Never Promised You A Rose Garden
I then had to head off to a ball, held in the same hotel as the refreshments of Charlie Haughey’s funeral (there were quite a number of interesting characters spotted) so I left an admonishment comment and a promise.
So, never let it be said that I don’t deliver my promises….
Potato said (it’s funny how you can only type something like that. If I actually spoke aloud the words “potato said” to another person, I doubt I would be taken very seriously)
Those of you with some of the following ailments or know someone with one of the following ailments might be interested to know that only two of our MEPs (De Rossa & Avril Doyle) voted in favour of embryonic stemcell research in the EU parliament today.
You see, the funny thing about all this, is that all the conditions mentioned (Parkinsons; Alzheimers; Spinal injuries; Stroke; Heart disease; Arthritis; Burns; Leukemia; Lymphoma) have benefited from stem cell research.
Potato doesn’t want a religious argument – neither do I. The scientific and ethical ones stand alone.
The science – adult stem cell research is making huge progress, new discoveries threatening to change the face of medicine on a nearly hourly basis – they’re hugely successful. And delightfully free from ethical controversy.
In fact, every time I think about adult stem cells, I get to throw out all my old references – they’re just so many new applications.
Stem cells from adult tissue are easier to obtain, don’t carry the risk of tumours,
have immune tolerance when obtained from the patient and have shown the ability to be “reprogrammed” to grow into most cell types. In fact, only on Thursday, Nature published results from Edinburgh where they have identified Nanog, a molecule involved in the pluripotency of stem cells. Scientists are already predicting the use of Nanog, and other undiscovered molecules as being involved in the conversion of normal fully differentiated adults cells back into stem cells.

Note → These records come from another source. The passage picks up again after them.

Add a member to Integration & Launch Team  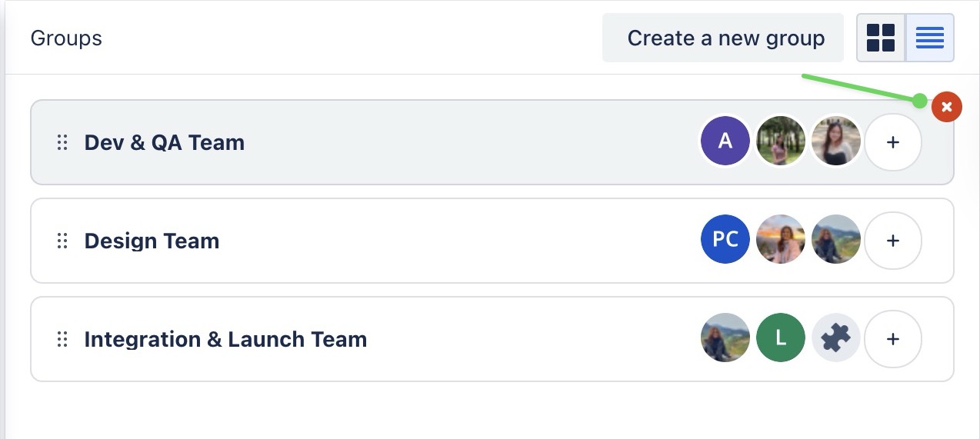[x=892, y=339]
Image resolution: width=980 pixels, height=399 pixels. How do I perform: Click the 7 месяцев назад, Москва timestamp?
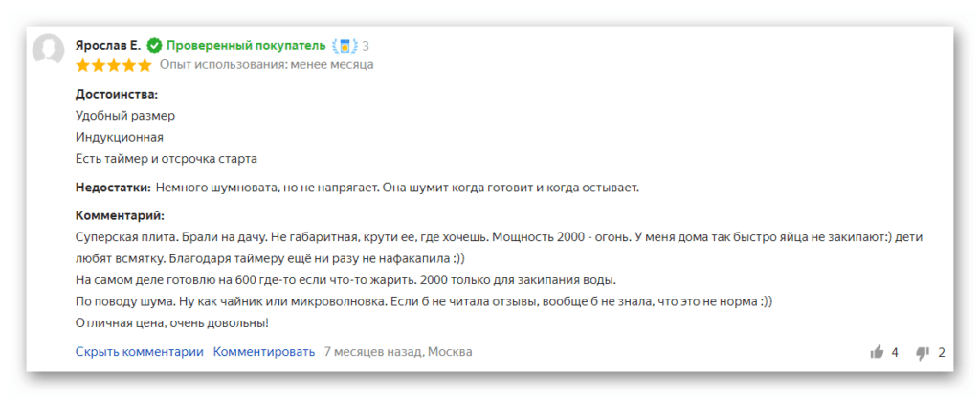(x=398, y=352)
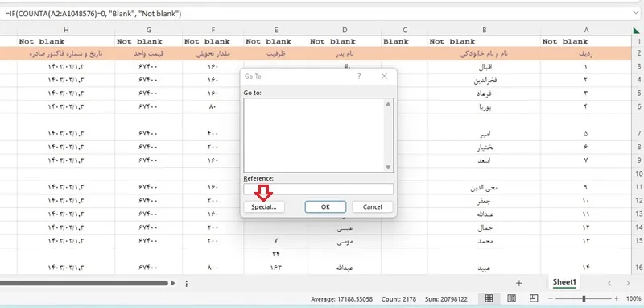Click the Reference input field

(x=318, y=189)
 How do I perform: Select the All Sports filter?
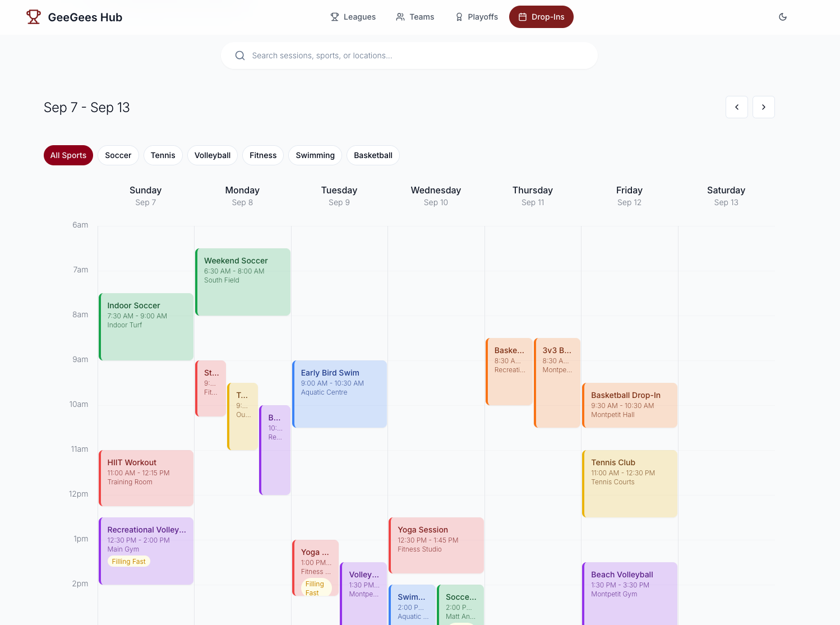coord(68,155)
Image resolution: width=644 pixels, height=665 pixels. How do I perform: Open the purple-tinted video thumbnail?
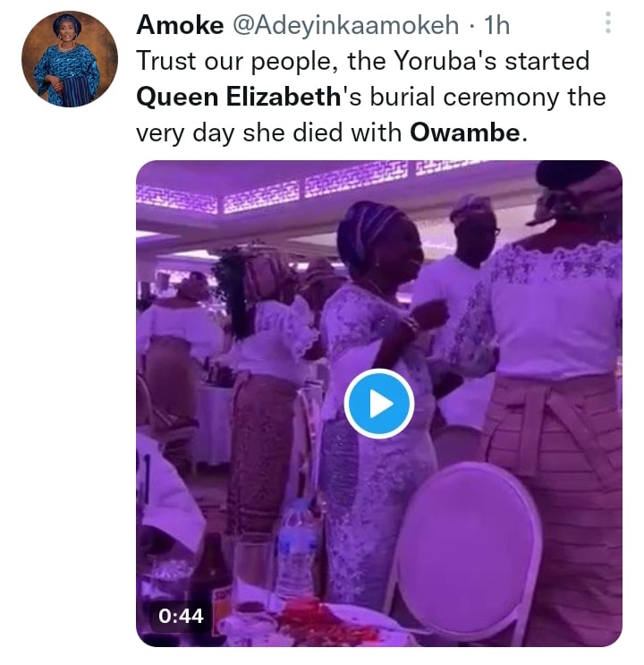pos(379,404)
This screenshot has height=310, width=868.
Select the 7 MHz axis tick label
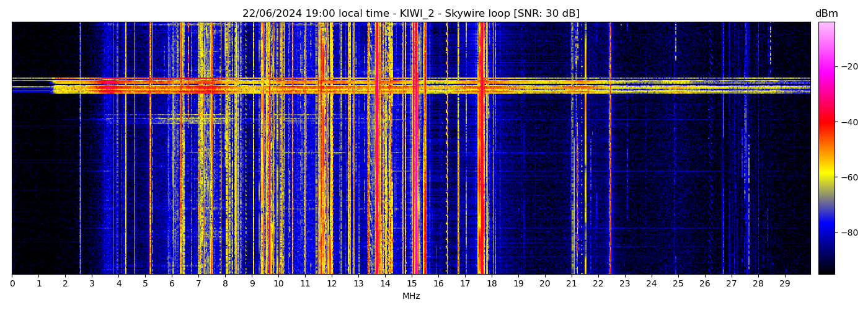point(198,284)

Unlike embryonic stem cell research they don’t depend on “leftover” human embryos or cloning to be obtained. They don’t require the destruction of nascent human life to effect cures, which so far are still in the “potential” stage versus the more “actual” cures of adult stem cell research.
Doyle and De Rossa’s stand is not particularly admirable – the hope they claim to offer remains merely a wish, while adult stem cell research is already moving into a reality. If we are serious about advancing medical science and offering the chance of cure to those affected with the conditions listed above, we ought to increase funding for what is already working, for what is acceptable to everyone and for what remains true to the dignity of human life throughout the process from stem cell harvest to the wish to cure.

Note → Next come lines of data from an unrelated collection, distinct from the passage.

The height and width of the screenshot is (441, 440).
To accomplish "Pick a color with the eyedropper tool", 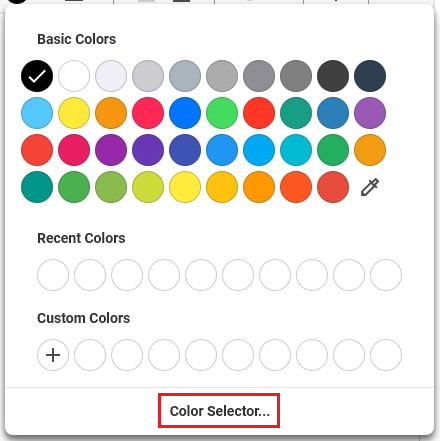I will click(x=370, y=187).
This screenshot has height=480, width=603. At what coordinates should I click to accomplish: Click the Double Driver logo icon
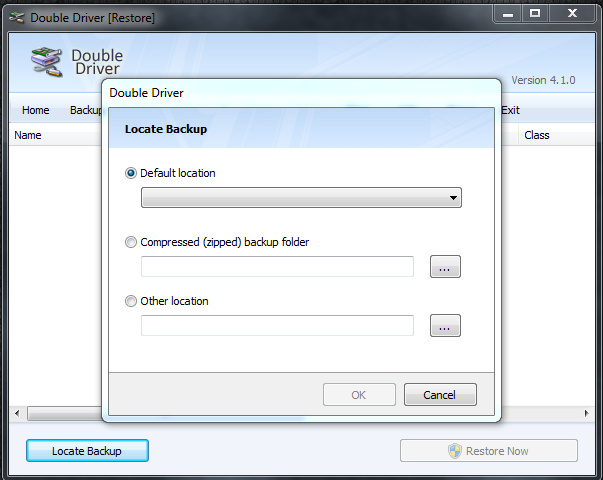47,62
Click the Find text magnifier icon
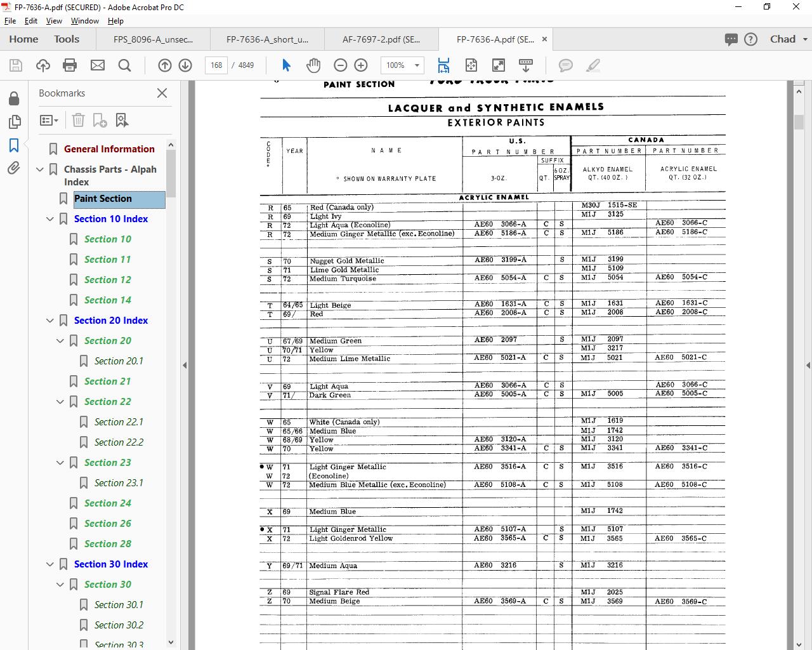The image size is (812, 650). [125, 65]
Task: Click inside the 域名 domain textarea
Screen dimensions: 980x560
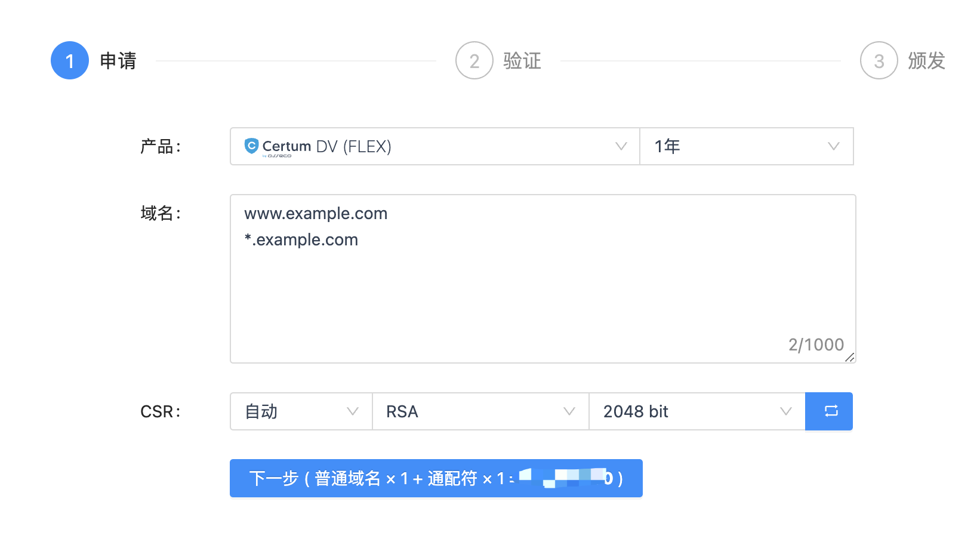Action: (543, 293)
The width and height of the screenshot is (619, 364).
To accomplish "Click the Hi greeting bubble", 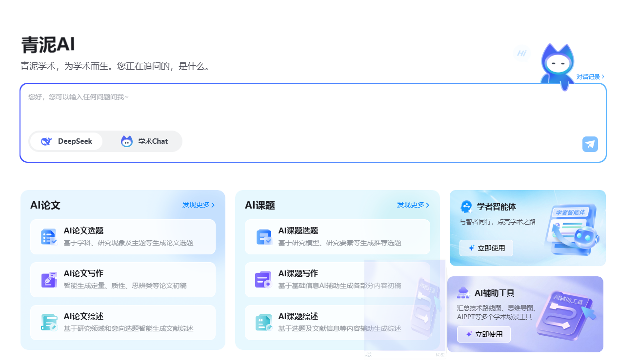I will click(x=521, y=54).
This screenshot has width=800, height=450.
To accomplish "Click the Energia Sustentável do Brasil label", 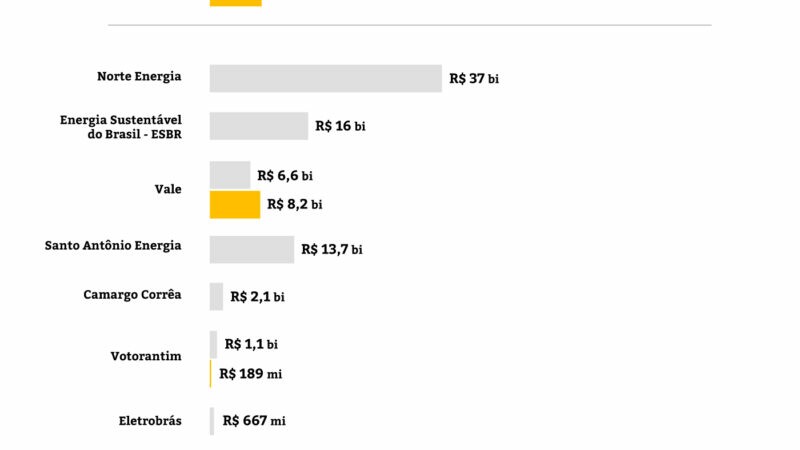I will pos(121,126).
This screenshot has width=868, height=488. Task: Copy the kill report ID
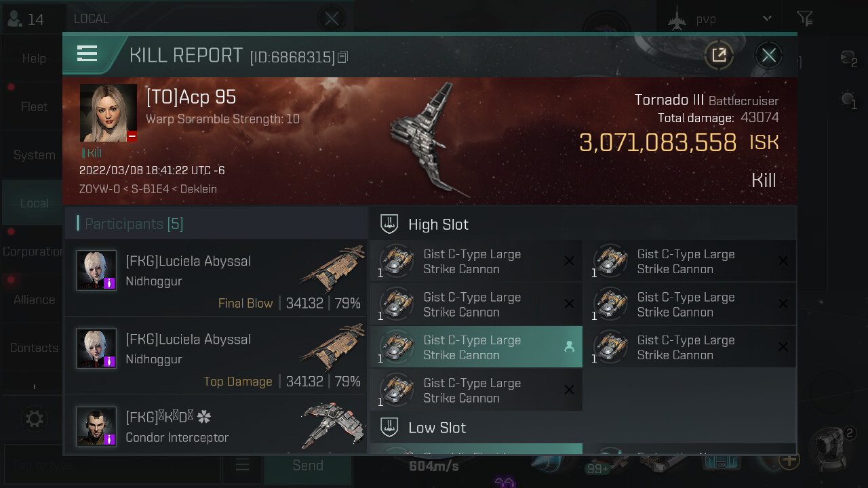(342, 57)
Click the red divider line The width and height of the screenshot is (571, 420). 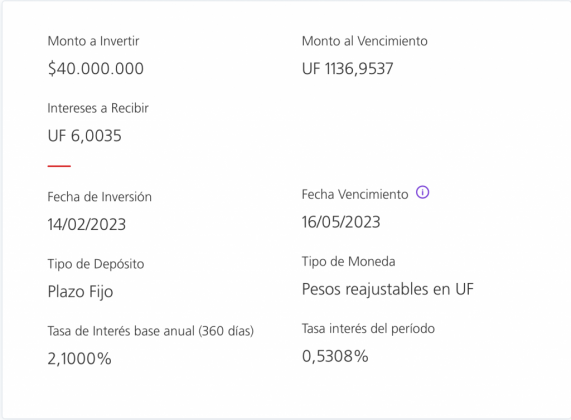pyautogui.click(x=59, y=166)
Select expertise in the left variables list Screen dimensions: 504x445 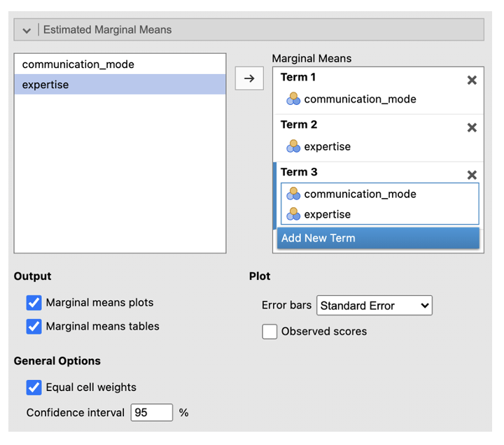point(46,85)
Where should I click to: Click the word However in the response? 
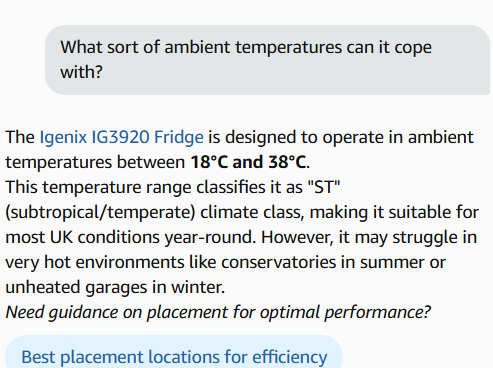(x=297, y=238)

I could post reams and reams of stuff on adult stem cell successes and applications, but in the interests of brevity and sanity, I won’t – but here are a few pubmed abstracts –
Bone marrow cells in heart failure
Alzheimers (stem cell therapy mightn’t be enough in AD as its pathogenesis has not yet been fully elucidated)
Spinal injuries and Stroke – I find this particularly fascinating – olfactory neuroepithelium – the highly specialised and unusual lining of our noses can possibly be used to grow nerves. Cool, or wha?
P.S. A science writer from the Seoul Times changes his mind about embryonic stem cell research. Watching my new favourite programme Grey’s Anatomy now so haven’t fully read it. (Despite having seen most of series 1 on digital, I’m rewatching due to love of neurosurgery. Well, 1 neurosurgeon in particular)
P.P.S. The title of the post from Lynn Anderson's song is relevant - adult stem cell research is less sexy than embryonic - embryonic stem cell research promises the sun, moon and stars. Adult is more steady and stealthy, but has a rosy present, unlike embryonic's rosy future.
How's that for clumsy title-as-motif blogging?
Update - Disillusioned Lefty and Planet Potato both have posts up and I've commented at them.